# [Exercise aim]
An exact copy of the data is required; the images should not appear in it.

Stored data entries
------------------------------

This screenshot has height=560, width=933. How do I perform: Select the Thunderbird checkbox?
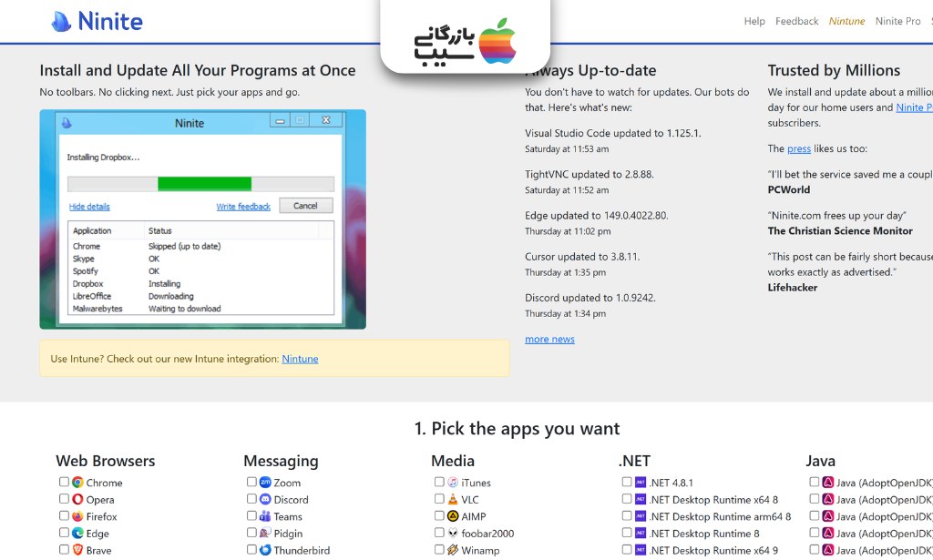coord(251,549)
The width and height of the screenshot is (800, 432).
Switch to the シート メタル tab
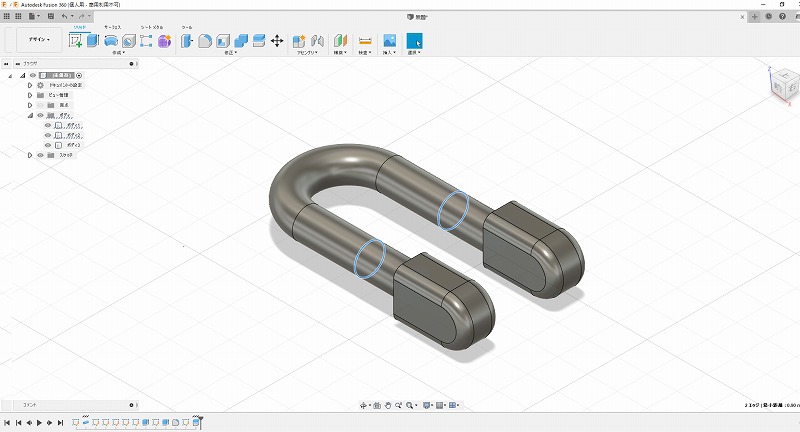(x=150, y=28)
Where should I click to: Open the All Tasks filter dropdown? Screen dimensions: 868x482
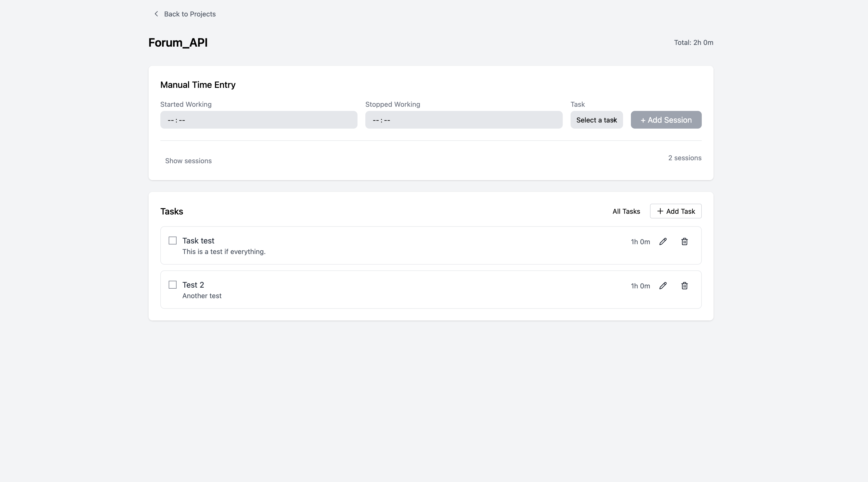tap(626, 211)
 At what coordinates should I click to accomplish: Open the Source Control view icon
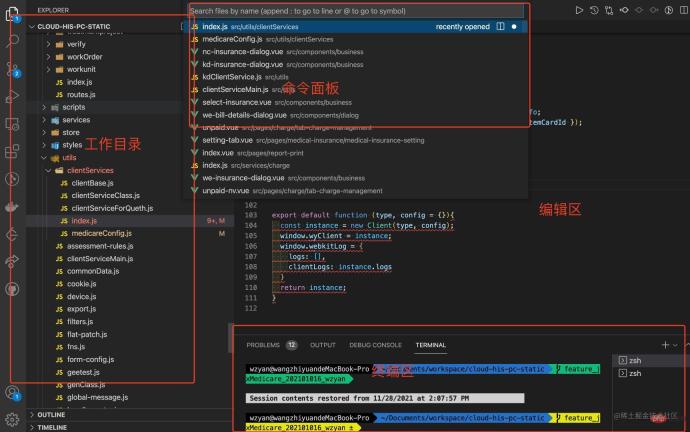pyautogui.click(x=12, y=69)
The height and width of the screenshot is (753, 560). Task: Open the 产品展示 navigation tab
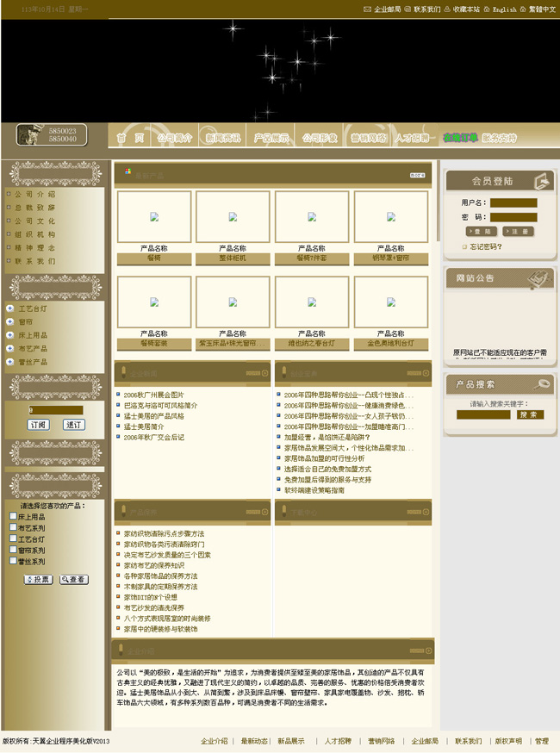tap(270, 138)
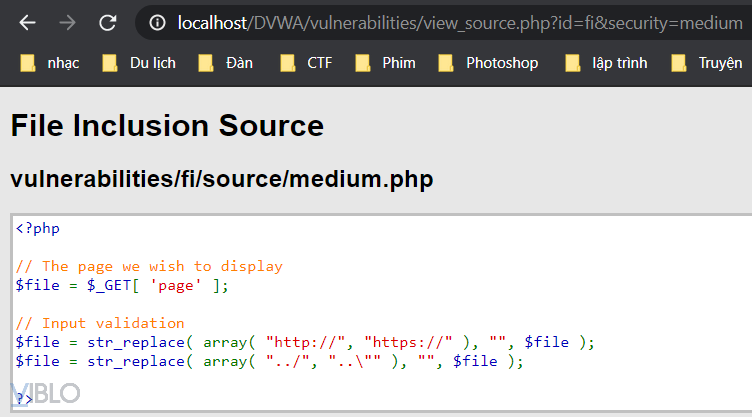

------------------------------

# [Exercise solution]
This screenshot has height=560, width=933. How do I perform: Select the Thunderbird checkbox?
coord(251,549)
The width and height of the screenshot is (800, 432).
Switch to the シート メタル tab
(x=150, y=28)
Where should I click to: Open the All Tasks filter dropdown? Screen dimensions: 868x482
tap(626, 211)
 At what coordinates should I click to accomplish: Open the Source Control view icon
pyautogui.click(x=12, y=69)
The height and width of the screenshot is (753, 560). Task: Open the 产品展示 navigation tab
tap(270, 138)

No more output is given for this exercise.